Edge cases matter. A chatbot with no tool access may still be vulnerable to memory poisoning or retrieval abuse, while an autonomous agent with broad permissions may fail only after several apparently harmless steps. Multi-agent systems add another wrinkle: one compromised agent can feed another poisoned context, making the chain longer and harder to detect. This is also where NHI controls intersect with agent testing, because the model may be operating through service accounts or short-lived credentials that need to be exercised during the test, not assumed safe by design. The 52 NHI Breaches Analysis and NIST AI 600-1 Generative AI Profile are useful references when teams need to connect model behavior to identity and governance failures.
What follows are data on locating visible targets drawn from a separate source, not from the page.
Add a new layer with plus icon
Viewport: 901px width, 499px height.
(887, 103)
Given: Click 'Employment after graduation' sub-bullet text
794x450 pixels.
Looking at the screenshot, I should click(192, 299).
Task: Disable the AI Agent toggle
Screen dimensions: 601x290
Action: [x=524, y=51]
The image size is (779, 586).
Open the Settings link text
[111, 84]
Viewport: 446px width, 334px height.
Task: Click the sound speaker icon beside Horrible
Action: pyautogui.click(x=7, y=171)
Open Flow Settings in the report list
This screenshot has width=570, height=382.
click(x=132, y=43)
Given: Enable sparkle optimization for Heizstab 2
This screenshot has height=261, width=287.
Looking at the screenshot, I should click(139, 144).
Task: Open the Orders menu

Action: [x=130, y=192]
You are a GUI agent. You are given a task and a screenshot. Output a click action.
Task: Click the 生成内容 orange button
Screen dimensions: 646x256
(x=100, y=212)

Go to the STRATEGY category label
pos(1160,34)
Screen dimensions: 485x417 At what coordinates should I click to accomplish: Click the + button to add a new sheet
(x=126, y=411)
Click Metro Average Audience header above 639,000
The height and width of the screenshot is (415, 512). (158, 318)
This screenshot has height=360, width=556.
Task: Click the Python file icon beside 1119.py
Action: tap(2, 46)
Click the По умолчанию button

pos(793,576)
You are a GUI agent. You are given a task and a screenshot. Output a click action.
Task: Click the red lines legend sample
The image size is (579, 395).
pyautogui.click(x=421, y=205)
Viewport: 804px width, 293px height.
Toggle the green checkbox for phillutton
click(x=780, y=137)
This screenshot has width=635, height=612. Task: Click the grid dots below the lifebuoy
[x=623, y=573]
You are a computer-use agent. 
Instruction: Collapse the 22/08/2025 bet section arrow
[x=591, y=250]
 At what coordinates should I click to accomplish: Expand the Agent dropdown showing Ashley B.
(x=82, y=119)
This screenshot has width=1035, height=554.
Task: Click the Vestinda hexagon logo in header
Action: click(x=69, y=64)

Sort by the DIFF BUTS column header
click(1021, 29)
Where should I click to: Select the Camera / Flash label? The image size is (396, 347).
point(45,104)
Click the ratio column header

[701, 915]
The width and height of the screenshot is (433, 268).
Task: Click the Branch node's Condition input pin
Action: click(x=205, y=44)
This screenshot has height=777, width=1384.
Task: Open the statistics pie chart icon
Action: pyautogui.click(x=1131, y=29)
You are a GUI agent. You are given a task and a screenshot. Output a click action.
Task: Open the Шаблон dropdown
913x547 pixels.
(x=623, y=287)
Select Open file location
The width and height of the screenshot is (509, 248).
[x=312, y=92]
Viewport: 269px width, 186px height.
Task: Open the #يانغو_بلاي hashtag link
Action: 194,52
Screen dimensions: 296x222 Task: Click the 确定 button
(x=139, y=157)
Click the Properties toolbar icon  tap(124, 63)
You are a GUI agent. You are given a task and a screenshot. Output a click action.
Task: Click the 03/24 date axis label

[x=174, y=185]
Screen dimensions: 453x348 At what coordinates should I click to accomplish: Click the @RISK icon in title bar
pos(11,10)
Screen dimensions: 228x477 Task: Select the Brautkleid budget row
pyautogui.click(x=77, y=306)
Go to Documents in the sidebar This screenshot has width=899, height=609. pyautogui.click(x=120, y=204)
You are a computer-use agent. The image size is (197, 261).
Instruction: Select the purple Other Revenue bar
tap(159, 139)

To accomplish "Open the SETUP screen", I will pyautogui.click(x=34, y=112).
In the real world, the hardest cases are systems that look safe in isolated prompt tests but fail once a malicious instruction survives long enough to reach a tool with real authority.

Standards & Framework Alignment

This section maps relevant standards and security frameworks to the operational risks and controls described in this guidance.

OWASP Agentic AI Top 10 and CSA MAESTRO address the attack and risk surface, while NIST AI RMF set the governance and control requirements practitioners need to meet.

Framework Control / Reference Relevance
OWASP Agentic AI Top 10 A1 Chained attacks exploit prompt injection and tool misuse across agent flows.
CSA MAESTRO T1 MAESTRO models agentic threats as staged, compound attack paths.
NIST AI RMF GOVERN AI RMF governance frames accountability for runtime AI risk testing.

Test full agent workflows for prompt injection, memory abuse, and unsafe tool execution.